The story is set in Ireland and the author did a lovely job of writing about it. The characters have an almost childlike appreciation of all the sights, tastes and sounds they experience during their visit. You almost feel like you are on the tourist trail with them. Rick and Amelia make a cute pair and their romance blossoms a little bit more during their trip here. There are a few humorous scenes as Amelia keeps forgetting her raincoat and they have to brave the weather together. I felt like telling her to get a mini umbrella for her handbag!
Although the pair enjoyed the folk music in the pub they didn't get to experience true Irish traditional music and dance. After all Danny Boy is only a hundred years old. I think the couple would have had tremendous fun at a céilí dance. 
There is less suspense in The Shamrock Case compared to their first adventure in The Bali Mystery but fans of the series should enjoy it no less.


   


There are a few things that I would edit if revisions were ever being made. 
We don't have ranches here in Ireland. They are simply called farms. 
We also don't have vacations. We go on holidays or come home on holidays. 
The currency in Ireland is the Euro and not Pounds. The Pound is the currency of England. 
We don't refer to Ireland's many rebellions and struggle for independence as religious wars. Our political history and relationship with England is much more complex than this.

There is the inevitable stereotyping that goes on when writing about Ireland. Everyone is very religious. One of the characters is a wealthy horse breeder. All the characters speak with a 'thick Irish brogue' and on their first day in Ireland Amelia is the subject of harassment from two drunk men.

The mystery surrounding the couple who eloped to America just didn't ring true to something that would happen in modern Ireland but rather something that would happen in the nineteenth century.
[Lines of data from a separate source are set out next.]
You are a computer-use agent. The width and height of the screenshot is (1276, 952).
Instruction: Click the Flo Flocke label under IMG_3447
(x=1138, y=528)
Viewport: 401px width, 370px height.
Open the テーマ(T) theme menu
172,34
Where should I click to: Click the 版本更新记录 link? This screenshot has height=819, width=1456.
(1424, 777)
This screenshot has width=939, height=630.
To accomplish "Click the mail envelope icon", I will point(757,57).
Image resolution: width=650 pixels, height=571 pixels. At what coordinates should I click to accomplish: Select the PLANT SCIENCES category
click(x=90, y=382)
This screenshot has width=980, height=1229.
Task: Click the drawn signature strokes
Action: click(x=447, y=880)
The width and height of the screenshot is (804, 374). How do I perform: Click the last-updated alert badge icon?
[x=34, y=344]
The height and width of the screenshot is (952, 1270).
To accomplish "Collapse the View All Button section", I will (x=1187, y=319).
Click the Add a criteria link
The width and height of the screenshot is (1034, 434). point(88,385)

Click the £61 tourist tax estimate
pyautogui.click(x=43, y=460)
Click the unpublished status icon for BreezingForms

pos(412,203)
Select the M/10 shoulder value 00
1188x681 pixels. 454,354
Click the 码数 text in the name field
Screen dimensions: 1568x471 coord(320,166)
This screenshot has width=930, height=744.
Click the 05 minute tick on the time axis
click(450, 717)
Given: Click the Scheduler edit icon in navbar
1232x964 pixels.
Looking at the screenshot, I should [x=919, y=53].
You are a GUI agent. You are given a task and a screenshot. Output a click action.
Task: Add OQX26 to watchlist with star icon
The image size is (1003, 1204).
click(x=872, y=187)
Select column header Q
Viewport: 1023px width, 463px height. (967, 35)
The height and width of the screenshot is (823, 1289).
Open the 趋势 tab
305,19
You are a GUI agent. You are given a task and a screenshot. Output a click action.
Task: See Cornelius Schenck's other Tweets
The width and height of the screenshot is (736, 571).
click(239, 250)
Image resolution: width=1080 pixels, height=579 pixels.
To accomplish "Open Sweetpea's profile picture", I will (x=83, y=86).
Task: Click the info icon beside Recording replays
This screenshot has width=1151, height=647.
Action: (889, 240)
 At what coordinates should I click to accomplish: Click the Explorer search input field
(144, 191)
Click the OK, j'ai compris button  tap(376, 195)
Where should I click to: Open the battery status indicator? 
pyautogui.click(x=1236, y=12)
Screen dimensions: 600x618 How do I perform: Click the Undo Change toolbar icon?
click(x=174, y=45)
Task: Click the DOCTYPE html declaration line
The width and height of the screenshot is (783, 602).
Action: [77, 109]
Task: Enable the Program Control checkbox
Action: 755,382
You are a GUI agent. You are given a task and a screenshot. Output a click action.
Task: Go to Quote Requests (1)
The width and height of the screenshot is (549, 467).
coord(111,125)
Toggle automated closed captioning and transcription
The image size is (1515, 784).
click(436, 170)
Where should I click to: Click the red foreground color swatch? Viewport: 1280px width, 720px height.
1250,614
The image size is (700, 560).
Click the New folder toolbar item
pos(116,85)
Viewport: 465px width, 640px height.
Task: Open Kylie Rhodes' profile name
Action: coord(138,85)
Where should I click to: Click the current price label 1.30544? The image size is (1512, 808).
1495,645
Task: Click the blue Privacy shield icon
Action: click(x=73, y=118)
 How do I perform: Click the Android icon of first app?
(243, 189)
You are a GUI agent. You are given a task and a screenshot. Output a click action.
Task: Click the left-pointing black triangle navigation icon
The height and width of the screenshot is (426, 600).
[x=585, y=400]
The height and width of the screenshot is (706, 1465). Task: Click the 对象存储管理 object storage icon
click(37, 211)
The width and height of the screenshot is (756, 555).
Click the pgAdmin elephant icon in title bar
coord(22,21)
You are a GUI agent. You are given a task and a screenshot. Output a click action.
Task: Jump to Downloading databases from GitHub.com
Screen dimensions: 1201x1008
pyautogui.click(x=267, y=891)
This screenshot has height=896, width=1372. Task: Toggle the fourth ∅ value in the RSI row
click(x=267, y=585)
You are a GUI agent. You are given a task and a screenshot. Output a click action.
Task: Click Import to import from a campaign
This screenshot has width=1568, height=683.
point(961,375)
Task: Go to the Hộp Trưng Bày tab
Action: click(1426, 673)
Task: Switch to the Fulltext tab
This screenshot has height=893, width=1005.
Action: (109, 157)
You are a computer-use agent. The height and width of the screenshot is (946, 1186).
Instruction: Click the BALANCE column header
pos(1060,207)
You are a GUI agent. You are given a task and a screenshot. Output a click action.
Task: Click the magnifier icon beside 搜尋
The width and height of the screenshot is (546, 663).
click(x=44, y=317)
We are told that the author was inspired by events that occurred in her own family and those events happened in the 1800s.
I would have updated the story a little bit to tie in with a modern Ireland that has moved away from the religiosity and stranglehold that the Catholic Church had on this country for generations.

I was a little confused about the religious background of the characters. Kate's father was Catholic. Her mother's records were found in the Anglican church but both abandoned their Catholic faith to join an unnamed new religion. Did she convert to Catholicism when she married? I found this a bit confusing. It would have made more sense for the family to have fallen out because a Catholic was marrying a Protestant. This would have been more realistic for the time period especially if the location was Northern Ireland, instead of County Cork, placing them in the middle of The Troubles. 

Amelia and Rick were excited to try Irish food. I found it strange when Rick excitedly announced that for his first Irish dish he wanted corned beef and cabbage. I've never eaten this. I don't know anyone who eats it and I've never seen it on menus either. It doesn't sound like a culinary delight. But I don't live in the touristy areas that Rick and Amelia visited. A little Google search cleared it up for me and I found a couple of interesting links about food and Irish emigrants in America. 


I received a copy in exchange for an honest review.